- _Aim of the task_
Copy each line below in which the word "details" occurs.

----------------

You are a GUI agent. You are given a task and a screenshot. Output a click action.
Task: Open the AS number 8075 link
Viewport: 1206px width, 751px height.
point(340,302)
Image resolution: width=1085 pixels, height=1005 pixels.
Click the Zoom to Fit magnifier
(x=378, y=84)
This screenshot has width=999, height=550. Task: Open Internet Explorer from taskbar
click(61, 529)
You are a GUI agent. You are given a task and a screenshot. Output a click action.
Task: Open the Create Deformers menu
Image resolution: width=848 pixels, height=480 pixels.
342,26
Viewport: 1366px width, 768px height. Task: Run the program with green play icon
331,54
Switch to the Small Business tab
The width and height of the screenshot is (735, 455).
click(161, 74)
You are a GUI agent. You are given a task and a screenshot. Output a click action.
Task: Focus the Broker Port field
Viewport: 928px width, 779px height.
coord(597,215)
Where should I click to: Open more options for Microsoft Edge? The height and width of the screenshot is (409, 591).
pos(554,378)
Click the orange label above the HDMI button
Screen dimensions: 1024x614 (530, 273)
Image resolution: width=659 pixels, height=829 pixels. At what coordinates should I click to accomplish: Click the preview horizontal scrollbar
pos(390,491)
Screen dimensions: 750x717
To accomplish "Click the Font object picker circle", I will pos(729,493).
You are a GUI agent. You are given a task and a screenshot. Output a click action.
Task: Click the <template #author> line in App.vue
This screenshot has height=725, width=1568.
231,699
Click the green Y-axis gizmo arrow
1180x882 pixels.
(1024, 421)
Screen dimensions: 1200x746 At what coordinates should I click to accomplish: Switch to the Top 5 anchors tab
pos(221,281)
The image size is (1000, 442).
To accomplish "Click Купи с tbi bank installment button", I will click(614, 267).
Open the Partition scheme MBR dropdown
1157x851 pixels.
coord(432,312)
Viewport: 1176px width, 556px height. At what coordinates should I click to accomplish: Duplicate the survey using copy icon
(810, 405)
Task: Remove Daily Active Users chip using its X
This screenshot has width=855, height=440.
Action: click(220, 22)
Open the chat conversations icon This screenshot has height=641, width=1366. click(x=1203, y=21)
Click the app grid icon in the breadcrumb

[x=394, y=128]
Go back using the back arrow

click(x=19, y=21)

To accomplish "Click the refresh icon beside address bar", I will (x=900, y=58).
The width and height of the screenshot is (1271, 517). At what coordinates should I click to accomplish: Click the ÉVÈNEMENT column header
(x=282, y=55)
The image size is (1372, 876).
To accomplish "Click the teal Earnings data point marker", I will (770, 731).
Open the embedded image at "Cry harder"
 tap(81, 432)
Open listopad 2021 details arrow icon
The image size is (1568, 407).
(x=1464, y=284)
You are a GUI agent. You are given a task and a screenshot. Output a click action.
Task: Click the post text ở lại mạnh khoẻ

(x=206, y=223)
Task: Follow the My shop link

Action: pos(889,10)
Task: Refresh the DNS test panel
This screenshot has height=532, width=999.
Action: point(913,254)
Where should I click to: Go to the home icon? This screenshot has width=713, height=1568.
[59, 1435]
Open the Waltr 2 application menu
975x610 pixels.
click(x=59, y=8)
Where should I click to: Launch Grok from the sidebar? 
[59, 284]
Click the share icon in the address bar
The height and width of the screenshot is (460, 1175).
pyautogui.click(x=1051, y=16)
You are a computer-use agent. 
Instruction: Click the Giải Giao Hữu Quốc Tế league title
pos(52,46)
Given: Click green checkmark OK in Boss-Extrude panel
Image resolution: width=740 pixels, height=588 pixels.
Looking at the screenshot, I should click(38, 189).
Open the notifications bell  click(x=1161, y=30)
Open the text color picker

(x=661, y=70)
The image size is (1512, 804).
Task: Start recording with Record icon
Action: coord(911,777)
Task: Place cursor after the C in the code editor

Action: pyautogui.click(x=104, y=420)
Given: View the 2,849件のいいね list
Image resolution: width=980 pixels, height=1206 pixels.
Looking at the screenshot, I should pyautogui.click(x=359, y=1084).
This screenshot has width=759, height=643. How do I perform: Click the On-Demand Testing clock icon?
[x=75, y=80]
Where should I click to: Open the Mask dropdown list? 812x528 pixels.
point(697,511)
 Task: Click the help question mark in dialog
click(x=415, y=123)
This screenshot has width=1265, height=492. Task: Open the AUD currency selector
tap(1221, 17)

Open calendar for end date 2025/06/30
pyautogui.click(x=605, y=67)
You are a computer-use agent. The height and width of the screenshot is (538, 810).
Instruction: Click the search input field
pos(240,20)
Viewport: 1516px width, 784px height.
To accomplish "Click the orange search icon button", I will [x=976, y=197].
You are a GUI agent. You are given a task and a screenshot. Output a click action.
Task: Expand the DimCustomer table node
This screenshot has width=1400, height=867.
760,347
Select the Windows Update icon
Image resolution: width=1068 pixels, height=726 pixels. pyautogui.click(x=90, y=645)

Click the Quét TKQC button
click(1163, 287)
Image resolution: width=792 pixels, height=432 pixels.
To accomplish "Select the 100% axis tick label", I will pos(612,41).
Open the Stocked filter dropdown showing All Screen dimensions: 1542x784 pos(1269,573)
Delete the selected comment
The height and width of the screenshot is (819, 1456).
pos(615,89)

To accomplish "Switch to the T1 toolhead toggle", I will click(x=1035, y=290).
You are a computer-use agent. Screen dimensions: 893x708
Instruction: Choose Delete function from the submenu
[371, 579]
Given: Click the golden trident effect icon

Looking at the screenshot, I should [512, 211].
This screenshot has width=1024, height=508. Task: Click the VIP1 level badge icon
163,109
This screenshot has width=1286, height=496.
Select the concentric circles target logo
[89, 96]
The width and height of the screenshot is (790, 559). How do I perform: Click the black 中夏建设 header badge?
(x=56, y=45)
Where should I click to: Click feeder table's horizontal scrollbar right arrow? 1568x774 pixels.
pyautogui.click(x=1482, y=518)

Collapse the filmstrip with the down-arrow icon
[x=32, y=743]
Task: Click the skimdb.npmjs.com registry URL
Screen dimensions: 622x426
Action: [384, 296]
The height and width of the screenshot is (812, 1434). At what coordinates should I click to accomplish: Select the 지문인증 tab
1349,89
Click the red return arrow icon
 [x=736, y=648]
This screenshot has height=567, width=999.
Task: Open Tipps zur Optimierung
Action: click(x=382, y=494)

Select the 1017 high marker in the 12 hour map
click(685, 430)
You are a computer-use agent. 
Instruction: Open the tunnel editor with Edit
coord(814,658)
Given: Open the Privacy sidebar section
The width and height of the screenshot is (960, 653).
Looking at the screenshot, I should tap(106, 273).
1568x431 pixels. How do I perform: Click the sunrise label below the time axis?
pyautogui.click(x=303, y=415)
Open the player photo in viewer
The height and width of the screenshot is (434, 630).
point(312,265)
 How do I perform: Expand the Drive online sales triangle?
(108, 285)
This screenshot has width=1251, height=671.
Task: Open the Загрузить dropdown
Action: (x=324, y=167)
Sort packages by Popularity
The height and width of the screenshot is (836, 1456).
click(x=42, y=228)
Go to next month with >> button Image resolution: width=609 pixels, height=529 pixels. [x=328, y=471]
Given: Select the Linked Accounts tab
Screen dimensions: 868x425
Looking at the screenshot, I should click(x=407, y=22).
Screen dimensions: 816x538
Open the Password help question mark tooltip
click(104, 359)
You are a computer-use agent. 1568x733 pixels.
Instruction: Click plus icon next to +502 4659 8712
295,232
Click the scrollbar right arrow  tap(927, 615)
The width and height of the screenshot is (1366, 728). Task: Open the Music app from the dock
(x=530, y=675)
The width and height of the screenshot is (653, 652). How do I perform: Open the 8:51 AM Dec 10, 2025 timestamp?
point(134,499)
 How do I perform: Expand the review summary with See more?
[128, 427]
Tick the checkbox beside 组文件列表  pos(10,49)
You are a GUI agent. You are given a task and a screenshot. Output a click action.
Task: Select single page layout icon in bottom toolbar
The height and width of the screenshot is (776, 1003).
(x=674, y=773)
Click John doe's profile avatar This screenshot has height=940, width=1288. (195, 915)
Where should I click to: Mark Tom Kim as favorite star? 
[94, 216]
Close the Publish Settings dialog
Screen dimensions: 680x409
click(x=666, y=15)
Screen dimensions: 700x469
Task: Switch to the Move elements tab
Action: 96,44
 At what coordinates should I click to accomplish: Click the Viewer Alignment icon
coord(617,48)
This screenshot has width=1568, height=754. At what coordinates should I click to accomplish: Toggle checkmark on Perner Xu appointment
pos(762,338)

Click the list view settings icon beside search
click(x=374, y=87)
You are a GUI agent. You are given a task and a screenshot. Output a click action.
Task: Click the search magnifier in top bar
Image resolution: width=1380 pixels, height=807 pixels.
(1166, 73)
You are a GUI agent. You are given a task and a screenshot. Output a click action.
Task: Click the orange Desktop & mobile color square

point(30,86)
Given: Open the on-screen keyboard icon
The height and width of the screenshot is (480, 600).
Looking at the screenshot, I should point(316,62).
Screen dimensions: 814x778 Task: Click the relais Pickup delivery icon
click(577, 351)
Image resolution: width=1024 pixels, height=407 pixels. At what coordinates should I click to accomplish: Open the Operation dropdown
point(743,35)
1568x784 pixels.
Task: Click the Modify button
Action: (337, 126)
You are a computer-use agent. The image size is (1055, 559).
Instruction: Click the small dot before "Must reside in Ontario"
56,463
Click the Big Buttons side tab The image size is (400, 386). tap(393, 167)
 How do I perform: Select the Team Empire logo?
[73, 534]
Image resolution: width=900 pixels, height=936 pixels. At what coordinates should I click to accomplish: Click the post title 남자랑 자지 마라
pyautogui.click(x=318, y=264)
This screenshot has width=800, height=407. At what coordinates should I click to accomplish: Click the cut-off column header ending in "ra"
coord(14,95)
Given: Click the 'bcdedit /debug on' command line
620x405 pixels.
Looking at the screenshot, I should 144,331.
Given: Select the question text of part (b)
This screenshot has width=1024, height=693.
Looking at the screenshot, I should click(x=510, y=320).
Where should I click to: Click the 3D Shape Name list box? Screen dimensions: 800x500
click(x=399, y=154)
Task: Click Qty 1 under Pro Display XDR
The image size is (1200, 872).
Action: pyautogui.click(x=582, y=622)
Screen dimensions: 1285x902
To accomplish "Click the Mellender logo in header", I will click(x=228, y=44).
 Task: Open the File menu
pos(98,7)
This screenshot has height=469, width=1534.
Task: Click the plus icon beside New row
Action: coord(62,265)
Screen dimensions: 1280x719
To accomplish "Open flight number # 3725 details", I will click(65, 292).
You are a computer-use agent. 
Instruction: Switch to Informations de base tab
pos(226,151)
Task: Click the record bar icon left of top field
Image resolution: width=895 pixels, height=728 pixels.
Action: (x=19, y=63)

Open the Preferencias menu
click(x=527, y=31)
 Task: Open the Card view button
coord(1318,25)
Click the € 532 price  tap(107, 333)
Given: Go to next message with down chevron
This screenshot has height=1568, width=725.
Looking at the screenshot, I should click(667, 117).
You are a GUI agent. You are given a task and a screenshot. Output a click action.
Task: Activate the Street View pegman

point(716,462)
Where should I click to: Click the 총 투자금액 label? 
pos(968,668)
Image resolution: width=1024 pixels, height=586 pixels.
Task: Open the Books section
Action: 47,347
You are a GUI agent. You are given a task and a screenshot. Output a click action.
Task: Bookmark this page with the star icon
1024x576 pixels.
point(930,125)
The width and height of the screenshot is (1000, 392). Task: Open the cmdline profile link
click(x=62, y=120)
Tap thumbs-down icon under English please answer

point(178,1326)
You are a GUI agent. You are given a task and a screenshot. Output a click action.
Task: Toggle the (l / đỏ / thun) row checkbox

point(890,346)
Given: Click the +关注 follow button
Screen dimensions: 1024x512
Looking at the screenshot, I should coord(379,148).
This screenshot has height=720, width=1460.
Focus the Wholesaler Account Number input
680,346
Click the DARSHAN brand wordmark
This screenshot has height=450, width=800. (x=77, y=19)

----------------

- _Worked solution_
Open listopad 2021 details arrow icon
To accomplish "Open flight number # 3725 details", I will click(65, 292).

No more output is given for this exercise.